#### EXERCISE DATA ####

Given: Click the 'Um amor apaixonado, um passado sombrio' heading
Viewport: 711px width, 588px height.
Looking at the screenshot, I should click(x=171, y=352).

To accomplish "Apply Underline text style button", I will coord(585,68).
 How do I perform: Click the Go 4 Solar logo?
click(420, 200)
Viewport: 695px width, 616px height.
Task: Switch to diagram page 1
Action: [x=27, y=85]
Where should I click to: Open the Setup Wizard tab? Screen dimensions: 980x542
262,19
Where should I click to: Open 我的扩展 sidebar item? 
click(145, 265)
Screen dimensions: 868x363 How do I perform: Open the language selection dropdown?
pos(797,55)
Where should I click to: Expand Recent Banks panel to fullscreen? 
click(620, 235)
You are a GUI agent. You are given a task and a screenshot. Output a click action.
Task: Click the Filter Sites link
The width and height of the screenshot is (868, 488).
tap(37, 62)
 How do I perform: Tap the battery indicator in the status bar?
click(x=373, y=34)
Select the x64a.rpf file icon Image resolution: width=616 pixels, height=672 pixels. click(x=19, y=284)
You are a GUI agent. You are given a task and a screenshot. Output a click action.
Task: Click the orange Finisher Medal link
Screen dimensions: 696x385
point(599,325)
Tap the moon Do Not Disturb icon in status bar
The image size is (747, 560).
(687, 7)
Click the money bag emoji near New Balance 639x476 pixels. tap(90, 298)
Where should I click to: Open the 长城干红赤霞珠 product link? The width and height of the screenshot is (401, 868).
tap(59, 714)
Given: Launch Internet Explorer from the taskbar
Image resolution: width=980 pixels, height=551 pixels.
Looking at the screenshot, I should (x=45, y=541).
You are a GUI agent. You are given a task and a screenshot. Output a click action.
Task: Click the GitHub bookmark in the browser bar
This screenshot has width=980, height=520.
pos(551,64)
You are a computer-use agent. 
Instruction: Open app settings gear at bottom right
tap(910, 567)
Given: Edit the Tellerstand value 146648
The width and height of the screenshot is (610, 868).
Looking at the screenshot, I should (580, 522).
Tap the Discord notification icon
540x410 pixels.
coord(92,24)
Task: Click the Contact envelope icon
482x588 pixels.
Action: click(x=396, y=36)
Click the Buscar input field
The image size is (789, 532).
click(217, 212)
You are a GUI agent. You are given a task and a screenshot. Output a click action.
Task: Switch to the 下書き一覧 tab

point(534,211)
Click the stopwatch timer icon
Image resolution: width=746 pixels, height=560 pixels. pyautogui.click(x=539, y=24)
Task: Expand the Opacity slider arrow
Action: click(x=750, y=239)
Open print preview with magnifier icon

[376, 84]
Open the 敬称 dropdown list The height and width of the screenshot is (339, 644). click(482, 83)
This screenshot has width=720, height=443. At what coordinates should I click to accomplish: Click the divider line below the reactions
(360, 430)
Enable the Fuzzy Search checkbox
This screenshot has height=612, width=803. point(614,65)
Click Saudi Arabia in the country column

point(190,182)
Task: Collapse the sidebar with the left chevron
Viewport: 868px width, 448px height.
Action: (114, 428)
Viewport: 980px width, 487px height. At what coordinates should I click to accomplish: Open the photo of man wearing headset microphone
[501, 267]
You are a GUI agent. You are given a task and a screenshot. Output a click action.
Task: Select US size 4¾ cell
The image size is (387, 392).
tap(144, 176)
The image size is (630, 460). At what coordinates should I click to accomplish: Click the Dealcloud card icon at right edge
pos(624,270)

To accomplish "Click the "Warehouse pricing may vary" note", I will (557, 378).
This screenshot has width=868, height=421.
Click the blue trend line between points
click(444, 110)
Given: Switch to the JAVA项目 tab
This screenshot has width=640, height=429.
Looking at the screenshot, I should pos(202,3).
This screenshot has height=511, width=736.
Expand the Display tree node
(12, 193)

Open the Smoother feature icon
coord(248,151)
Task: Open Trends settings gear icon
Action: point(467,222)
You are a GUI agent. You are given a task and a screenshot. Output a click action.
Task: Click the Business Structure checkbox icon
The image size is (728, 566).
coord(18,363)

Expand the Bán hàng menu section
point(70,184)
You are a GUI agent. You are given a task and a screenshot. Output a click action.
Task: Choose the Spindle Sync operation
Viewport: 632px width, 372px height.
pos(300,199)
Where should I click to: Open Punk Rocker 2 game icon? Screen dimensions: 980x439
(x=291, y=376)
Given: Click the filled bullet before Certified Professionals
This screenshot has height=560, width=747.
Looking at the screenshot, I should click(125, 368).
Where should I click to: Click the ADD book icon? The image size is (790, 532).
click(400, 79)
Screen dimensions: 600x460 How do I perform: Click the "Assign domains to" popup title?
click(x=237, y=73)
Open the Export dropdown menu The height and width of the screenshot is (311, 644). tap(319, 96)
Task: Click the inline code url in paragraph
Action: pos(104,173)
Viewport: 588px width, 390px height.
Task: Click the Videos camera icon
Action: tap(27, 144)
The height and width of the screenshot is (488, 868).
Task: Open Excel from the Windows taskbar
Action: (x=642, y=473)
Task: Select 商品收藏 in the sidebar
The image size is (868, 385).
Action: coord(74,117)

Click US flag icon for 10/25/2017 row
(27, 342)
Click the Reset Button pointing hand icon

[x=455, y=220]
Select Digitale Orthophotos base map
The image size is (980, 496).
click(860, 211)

####

■ TASK BRIEF: Copy every line in the entries above that has the string "will" in it.

■ FINAL ANSWER:
To accomplish "Apply Underline text style button", I will coord(585,68).
To accomplish "Click the "Warehouse pricing may vary" note", I will (557, 378).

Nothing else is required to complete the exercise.